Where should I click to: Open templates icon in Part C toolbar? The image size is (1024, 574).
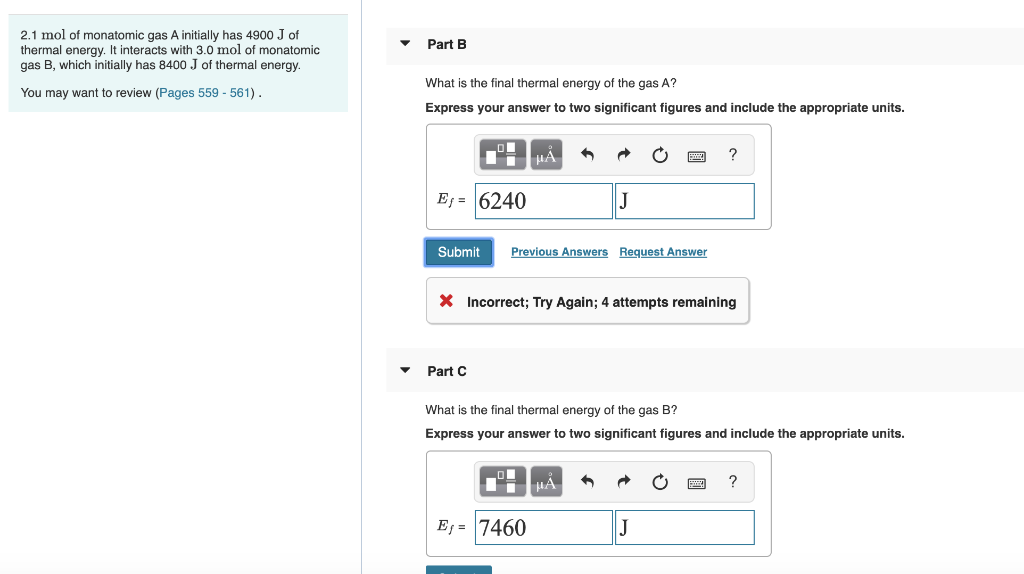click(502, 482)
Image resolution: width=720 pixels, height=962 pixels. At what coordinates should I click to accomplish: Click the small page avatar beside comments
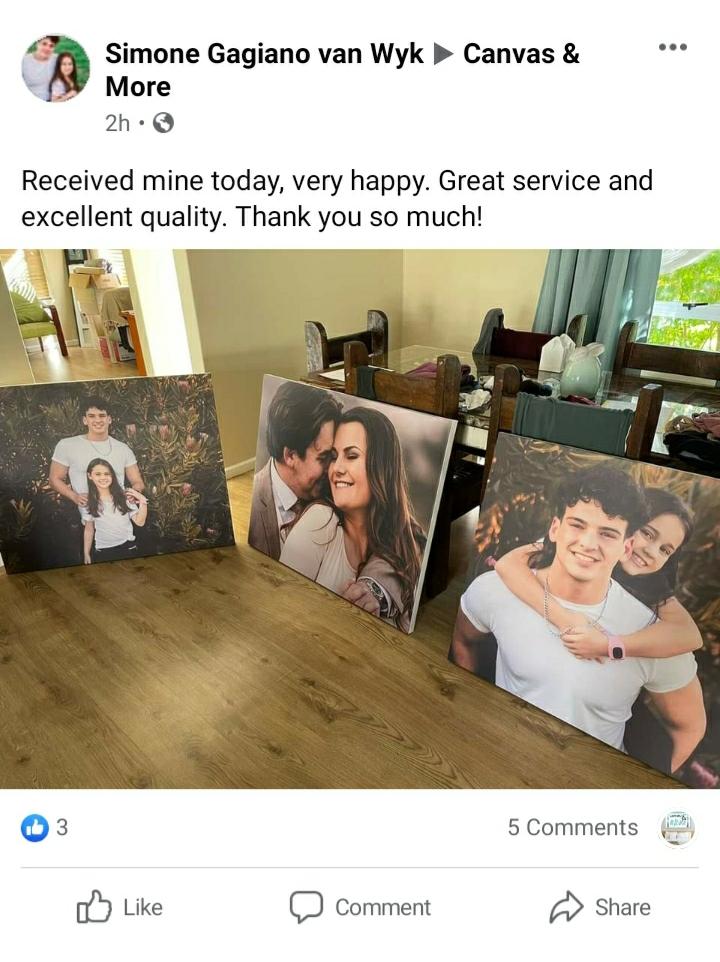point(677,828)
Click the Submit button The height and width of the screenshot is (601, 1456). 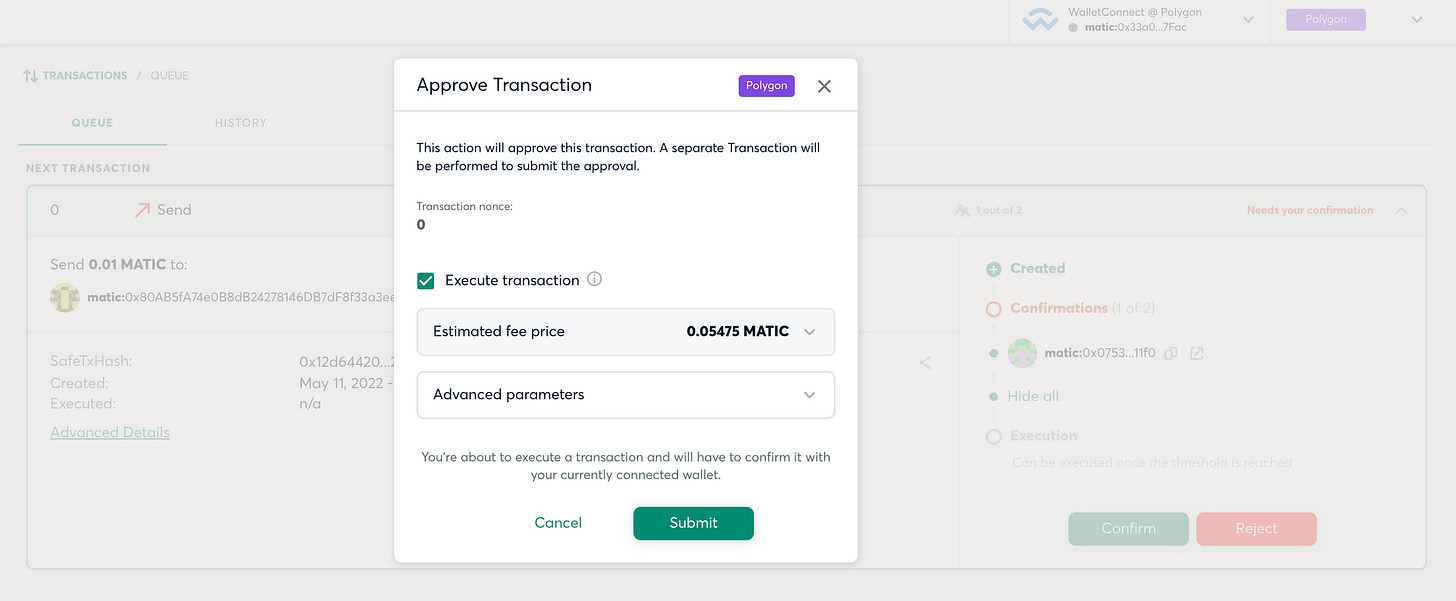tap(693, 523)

Problem: Pick out each line of the data above that contains the word "should". Case matters.

Response to the task:
Where should I click to: Open templates icon in Part C toolbar? The image size is (1024, 574).
Image resolution: width=720 pixels, height=962 pixels. At what coordinates should I click to accomplish: Click the small page avatar beside comments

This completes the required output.